[HN Gopher] Ban 1+N in Django
       ___________________________________________________________________
        
       Ban 1+N in Django
        
       Author : Suor
       Score  : 42 points
       Date   : 2023-03-26 12:03 UTC (10 hours ago)
        
 (HTM) web link (suor.github.io)
 (TXT) w3m dump (suor.github.io)
        
       | spapas82 wrote:
       | This is very useful! I'm gonna start integrating it with my
       | projects. However having a way to allow/not allow n+1 queries
       | (like a context manager) would be much better.
       | 
       | The thing is that there are times where n+1 isn't a big problem
       | and fixing it would be a form of premature optimisation. I'd
       | prefer to be in control and decide if I care about the n+1 query
       | situation or not for some specific view.
        
       | nickjj wrote:
       | There is a case where having N+1 queries are beneficial.
       | 
       | In Rails terms, it's when you perform Russian doll caching, but
       | you can do this in any framework. The idea is you can cache a
       | specific X thing which might make a query to an associated Y
       | thing. A textbook N+1 query case (ie. a list of posts (X) that
       | get the author's name (Y)).
       | 
       | If you render the view without any cache with 10 things then
       | you'd perform 20 queries but after the cache is warm you'd
       | perform 0 queries.

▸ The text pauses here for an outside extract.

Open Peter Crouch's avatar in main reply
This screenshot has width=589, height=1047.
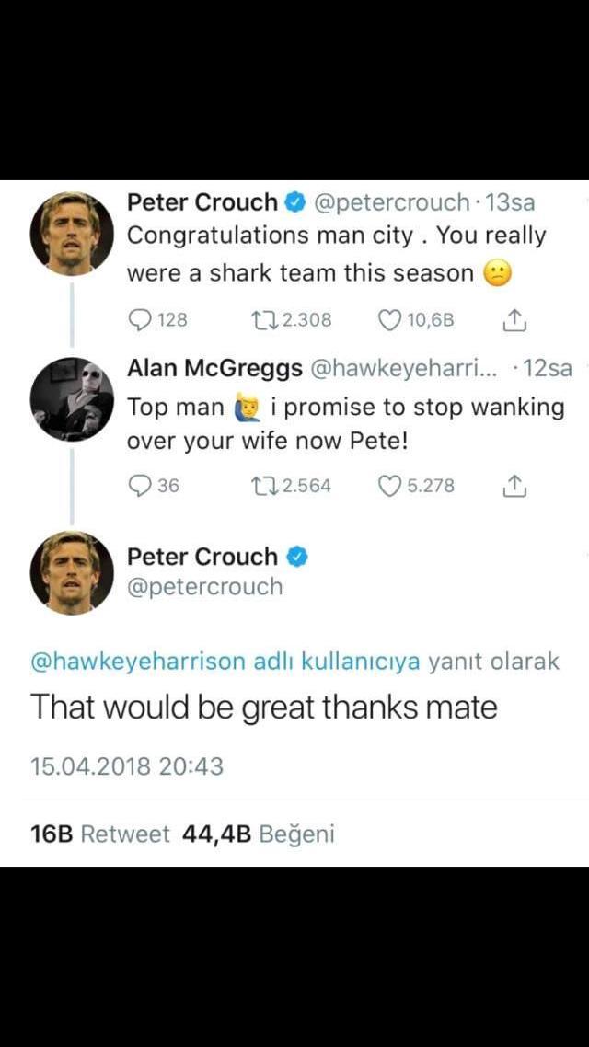72,572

If item 5's Y gets updated then you only need
       | to bust the cache for item 5 and query only item 5's Y
       | association. Performing a preloaded query to get all X 10 things
       | with their Y associated things could be an expensive query.
        
         | fiddlerwoaroof wrote:
         | The downside here is a potential thundering herd issue if
         | you're forced to clear the cache.
        
         | zdragnar wrote:
         | That's great if you can fit a lot of your database in your
         | server's memory, but seems like a terrible headache once you
         | get a decent number of users.
         | 
         | Personally, I'd much rather have sane queries in the first
         | place, but rails isn't really my cup of tea either, so take my
         | opinion with a large pinch of salt if you do.
        
           | Kamq wrote:
           | > That's great if you can fit a lot of your database in your
           | server's memory, but seems like a terrible headache once you
           | get a decent number of users.
           | 
           | You'd surely care about getting a significant chunk of your
           | usage in server memory rather than what percentage of total
           | data that is, no?
           | 
           | To take the site we're on as an example, I'd be willing to
           | bet the 30 things on the front page have one or two orders of
           | magnitude more traffic than anything else (and probably a few
           | more orders of magnitude more than the median post).
        
         | tveita wrote:
         | You'd ideally want to do something like dataloader, where you
         | look up your N Xs in a single cache query, and then do a single
         | database lookup for the (N-C) Xs that weren't in cache. You can
         | then either eagerly load the Ys with the Xs like you said, or
         | do a secondary cache lookup for every Y, and potentially
         | another single database query for the Ys not in cache.
         | 
         | Unfortunately this pattern gets really hairy if you're not
         | using promises and an event loop.
         | 
         | https://www.npmjs.com/package/dataloader
        
           | stephen wrote:
           | +1. The JS event loop auto-monad-izing Promises into Haxl
           | [1]-esqe trees of implicitly-batched loads has been a big win
           | for us building on JavaScript/TypeScript.
           | 
           | If I had to move to another language, I'd really want to find
           | a "powered by the event loop / dataloader" framework, i.e.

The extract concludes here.